No. The fact that there is an author that wrongly refers to it as medial in an article doesn’t qualify as support for your point. And the second link directly disproves what you’re saying, as “medial” is defined as “close to the midline;” in the case of anatomy, that’s the midline of the body, and you can observe this in other instances, like the triceps, where there’s a medial and a lateral head (which obviously can’t be the same thing, if they’re two different things, right?). Besides, this is a dead horse that’s been beaten to the point it resurrected and it died again. And the medial delt still doesn’t exist after all this beating. There is a 30ish post argument on the forums you can find if you search for it, that’ll get you the answer to any counter-argument you might have, so I’m not going to go over this again. You’ll realize, mine was a toungue-in-cheek comment anyway, the main point being discussed having been the supraspinatus.

Due to increasing moment arm with abduction, lateral deltoid is more effective at shoulder abductor in higher abduction angles in contrast to supraspinatus which is more effective shoulder abductor at lower abduction angles.

Once again, a “heavy” load is not a heavy load in the first degrees of the abduction movement. This is how leverage works. You can go very heavy, relatively speaking, and it still won’t take much effort for the supraspinatus, relatively speaking, to get through those first degrees of abduction, due to the leverage arm being shorter and due to the angle of the movement not being direcly perpendicular to that of the resistance (this only ever really happens at 90 degrees, but it’s an ascending curve).
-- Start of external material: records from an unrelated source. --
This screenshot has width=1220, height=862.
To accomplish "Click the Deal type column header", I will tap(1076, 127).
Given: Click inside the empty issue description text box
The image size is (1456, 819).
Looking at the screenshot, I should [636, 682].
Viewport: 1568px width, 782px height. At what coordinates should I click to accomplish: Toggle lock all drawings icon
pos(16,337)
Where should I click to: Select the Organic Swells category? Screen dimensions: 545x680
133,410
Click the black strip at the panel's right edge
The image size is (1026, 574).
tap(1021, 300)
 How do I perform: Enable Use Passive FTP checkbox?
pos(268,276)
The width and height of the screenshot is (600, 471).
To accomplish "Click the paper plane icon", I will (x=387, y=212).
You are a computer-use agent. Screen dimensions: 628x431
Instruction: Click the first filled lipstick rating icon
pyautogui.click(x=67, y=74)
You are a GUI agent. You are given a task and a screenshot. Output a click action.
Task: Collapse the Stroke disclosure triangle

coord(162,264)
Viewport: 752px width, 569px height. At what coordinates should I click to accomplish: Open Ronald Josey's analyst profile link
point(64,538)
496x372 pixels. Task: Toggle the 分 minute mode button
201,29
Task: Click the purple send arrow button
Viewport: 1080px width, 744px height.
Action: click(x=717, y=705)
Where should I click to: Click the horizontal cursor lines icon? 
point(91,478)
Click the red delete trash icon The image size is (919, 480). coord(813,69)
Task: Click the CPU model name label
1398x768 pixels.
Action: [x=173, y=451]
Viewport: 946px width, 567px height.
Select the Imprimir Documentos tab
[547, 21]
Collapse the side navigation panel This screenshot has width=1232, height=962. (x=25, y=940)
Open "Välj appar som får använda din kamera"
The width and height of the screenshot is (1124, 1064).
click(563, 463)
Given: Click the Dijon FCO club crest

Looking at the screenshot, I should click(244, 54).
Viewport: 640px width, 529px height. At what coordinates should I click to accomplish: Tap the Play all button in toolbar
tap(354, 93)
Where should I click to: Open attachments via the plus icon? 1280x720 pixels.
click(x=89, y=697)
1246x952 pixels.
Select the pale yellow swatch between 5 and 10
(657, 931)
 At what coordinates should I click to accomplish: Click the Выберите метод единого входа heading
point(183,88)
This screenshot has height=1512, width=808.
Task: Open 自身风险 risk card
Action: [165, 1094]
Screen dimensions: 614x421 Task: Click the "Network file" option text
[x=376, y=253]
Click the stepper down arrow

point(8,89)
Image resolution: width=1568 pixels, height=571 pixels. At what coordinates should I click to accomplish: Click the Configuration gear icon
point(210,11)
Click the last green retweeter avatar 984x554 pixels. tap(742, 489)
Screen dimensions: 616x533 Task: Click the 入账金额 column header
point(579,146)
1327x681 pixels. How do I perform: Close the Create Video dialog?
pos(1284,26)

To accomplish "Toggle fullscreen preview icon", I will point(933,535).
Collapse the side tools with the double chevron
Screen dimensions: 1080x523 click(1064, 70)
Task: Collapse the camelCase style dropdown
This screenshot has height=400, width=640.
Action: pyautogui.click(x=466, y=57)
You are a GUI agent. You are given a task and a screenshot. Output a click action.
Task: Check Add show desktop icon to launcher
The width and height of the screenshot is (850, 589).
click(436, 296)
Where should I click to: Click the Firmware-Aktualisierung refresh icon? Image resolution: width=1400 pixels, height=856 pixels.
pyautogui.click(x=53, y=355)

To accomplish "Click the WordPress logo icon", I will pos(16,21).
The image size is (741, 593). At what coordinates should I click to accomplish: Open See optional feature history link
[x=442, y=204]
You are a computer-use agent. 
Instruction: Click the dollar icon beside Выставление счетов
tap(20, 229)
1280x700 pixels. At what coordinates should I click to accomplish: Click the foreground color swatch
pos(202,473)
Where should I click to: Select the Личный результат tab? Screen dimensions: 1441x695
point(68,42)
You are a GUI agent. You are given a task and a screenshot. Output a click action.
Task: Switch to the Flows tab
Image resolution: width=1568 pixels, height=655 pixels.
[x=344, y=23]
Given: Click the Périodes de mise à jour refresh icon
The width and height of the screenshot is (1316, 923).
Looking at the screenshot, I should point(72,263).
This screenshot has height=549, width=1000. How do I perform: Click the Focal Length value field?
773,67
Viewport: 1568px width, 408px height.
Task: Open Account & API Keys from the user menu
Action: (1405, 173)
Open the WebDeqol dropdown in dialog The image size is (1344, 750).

This is why, if you were holding very heavy db’s, let’s say those you can do partials with, and had somebody lift your arms to halfway through the range of movement, you would not be able to complete the second half of the movement at that weight, even though you would be able to do the first half. Wonder why?

The ability to abduct the arm is a crucial contributor to the full range of motion of the arm. Four different muscles control this action: supraspinatus, deltoid, trapezius, and serratus anterior. The supraspinatus is the primary muscle for the abduction of the arm to 15 degrees. The deltoid controls abduction from 15 to 90 degrees. The trapezius and serratus anterior coordinate with each other and the scapula to facilitate abduction of the arm upwards of 90 degrees.

Until 15 degrees of abduction, the deltoid isn’t even in a mechanical position such to be able to contribute to the movement!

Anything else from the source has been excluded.